(Stored data)
* * *

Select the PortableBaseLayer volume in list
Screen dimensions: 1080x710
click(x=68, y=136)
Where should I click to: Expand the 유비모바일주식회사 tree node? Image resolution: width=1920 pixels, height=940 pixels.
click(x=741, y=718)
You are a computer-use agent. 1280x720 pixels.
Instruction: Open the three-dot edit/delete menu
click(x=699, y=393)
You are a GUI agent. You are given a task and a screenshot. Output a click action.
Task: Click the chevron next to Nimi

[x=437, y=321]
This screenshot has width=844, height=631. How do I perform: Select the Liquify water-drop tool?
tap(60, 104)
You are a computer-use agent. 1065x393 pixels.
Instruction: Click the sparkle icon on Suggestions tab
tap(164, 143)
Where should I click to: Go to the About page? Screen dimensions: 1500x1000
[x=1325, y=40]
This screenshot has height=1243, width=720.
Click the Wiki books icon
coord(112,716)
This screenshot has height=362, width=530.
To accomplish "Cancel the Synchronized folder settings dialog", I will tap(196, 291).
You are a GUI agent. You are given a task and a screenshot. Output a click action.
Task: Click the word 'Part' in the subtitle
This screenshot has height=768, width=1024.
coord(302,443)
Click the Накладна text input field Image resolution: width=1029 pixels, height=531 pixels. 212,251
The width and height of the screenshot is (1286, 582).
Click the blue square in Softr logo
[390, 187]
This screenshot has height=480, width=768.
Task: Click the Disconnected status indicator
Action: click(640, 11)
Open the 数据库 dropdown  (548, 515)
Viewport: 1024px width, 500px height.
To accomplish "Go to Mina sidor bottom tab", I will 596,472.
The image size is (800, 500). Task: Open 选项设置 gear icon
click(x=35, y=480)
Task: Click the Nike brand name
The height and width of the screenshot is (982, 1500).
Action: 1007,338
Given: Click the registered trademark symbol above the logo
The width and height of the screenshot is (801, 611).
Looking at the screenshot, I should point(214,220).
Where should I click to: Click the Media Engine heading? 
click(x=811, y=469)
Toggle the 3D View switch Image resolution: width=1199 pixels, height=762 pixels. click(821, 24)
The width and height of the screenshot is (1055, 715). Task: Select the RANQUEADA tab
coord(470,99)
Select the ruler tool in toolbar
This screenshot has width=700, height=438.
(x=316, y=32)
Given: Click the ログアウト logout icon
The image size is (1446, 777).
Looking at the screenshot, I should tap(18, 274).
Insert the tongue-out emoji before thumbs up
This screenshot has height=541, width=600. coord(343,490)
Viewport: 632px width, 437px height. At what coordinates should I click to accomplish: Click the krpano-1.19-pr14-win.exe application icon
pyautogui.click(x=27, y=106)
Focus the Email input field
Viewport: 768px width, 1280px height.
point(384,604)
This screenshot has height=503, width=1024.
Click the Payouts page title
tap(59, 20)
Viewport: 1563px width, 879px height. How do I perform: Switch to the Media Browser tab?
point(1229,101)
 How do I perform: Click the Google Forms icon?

* * *

_Problem description:_ Your task is to copy each line of the data above that holds "computer".

_Exercise output:_
You are a computer-use agent. 1280x720 pixels.
You are a computer-use agent. 1065x393 pixels.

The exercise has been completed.